### TASK DESCRIPTION
The answer must consist solely of the lines from the line with "You are a computer-use agent. 980x443 pixels." to the final line of the data below, reproduced exactly, pictures omitted.

──────── THE DATA

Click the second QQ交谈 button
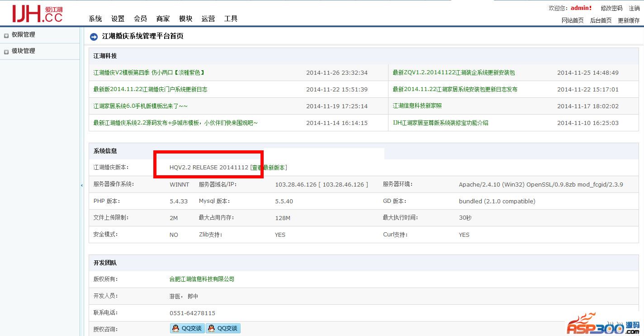The image size is (644, 336). pyautogui.click(x=223, y=328)
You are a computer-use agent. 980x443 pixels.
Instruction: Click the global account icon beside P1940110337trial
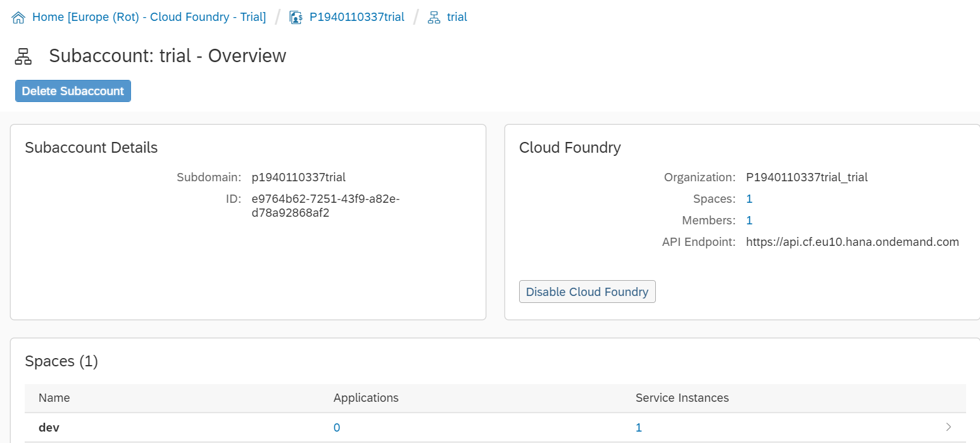tap(296, 16)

────────────────

### FINAL ANSWER
You are a computer-use agent. 980x443 pixels.
Instruction: Click the global account icon beside P1940110337trial
tap(296, 16)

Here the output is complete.